V. Concluding Remarks

This chapter shows the fundamental principles of photobioreactor design to be used in a hypothetical facility (Fig. 13.1) to produce hydrogen from green microalgae, cyanobacteria or PNS bacteria. This has been envisaged from the pioneering work of Melis et al. (2000), showing the possibility to separate the biomass production stage and the H2 production stage for a culture of C. reinhardtii. The challenges associated with the two closed technologies capable of producing H2were discussed followed with strategies to overcome the major technical issues. The previous experience and tools for the design and scaling up of industrial reactors has been adapted for the photobiological production of hydrogen in completely sealed photobioreactors.
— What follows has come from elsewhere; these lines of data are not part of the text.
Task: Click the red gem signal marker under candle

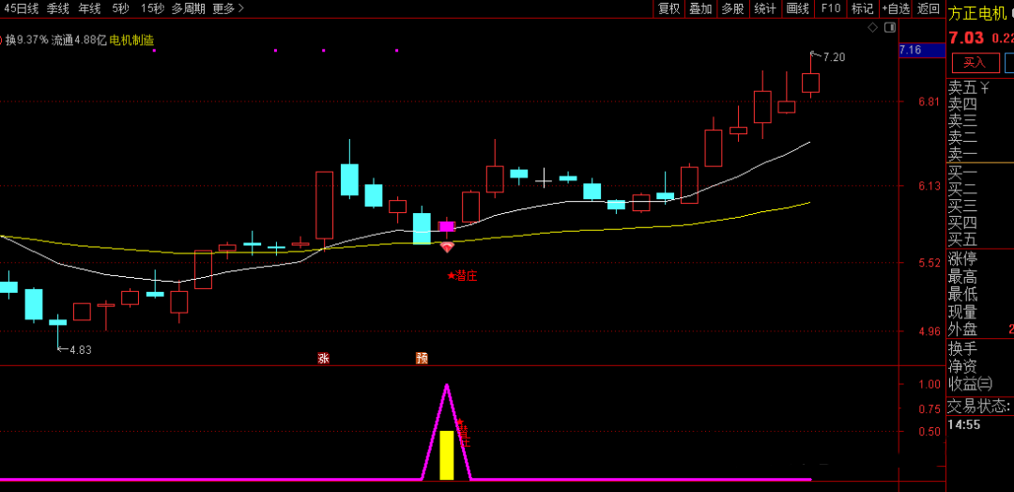Action: click(447, 247)
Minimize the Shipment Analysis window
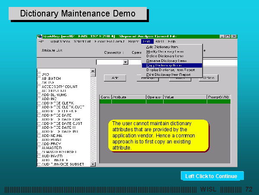The image size is (259, 195). click(x=221, y=36)
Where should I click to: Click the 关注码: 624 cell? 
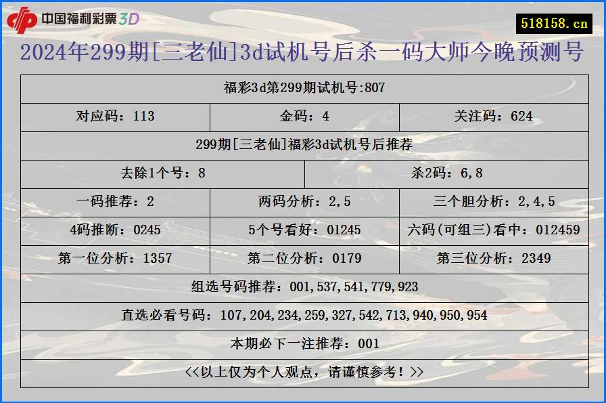point(493,116)
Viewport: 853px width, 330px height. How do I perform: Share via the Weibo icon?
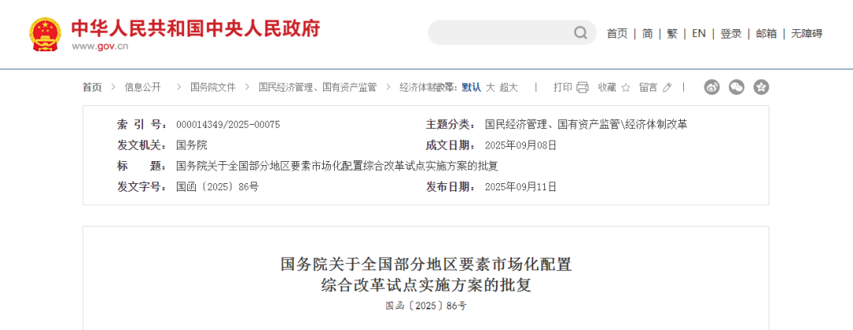pyautogui.click(x=712, y=87)
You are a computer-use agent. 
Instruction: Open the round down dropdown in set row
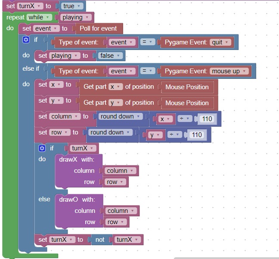(111, 132)
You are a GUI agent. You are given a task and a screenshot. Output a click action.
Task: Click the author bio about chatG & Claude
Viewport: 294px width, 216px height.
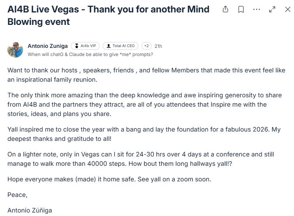90,54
However the data available on hydrogen production is scarce for systems over 50 L capacity, and the light to H2 conversion efficiencies, whatever the route used for producing H2, are well below 1 %. Therefore the calculations made are subjected to many uncertainties. The majority of data on hydrogen production rate used have been taken from laboratory scale photobioreactors, which rarely exceed the 2 L, given the scarcity of outdoor pilot H2 production. The length of 9 cm tube needed for the two production scenarios covered in Tables 13.2 (no H2 bubbles in the tube circuit) and 13.3 (presence of H2 bubbles) gives rise to volume reactors able to be fed with the harvested biomass produced, in a first step, in an open raceway facility producing about 2 and 4 tonnes of biomass (d.w) per year, respectively. In brief, photobiological hydrogen production is at an early stage of development that requires much more pilot experience.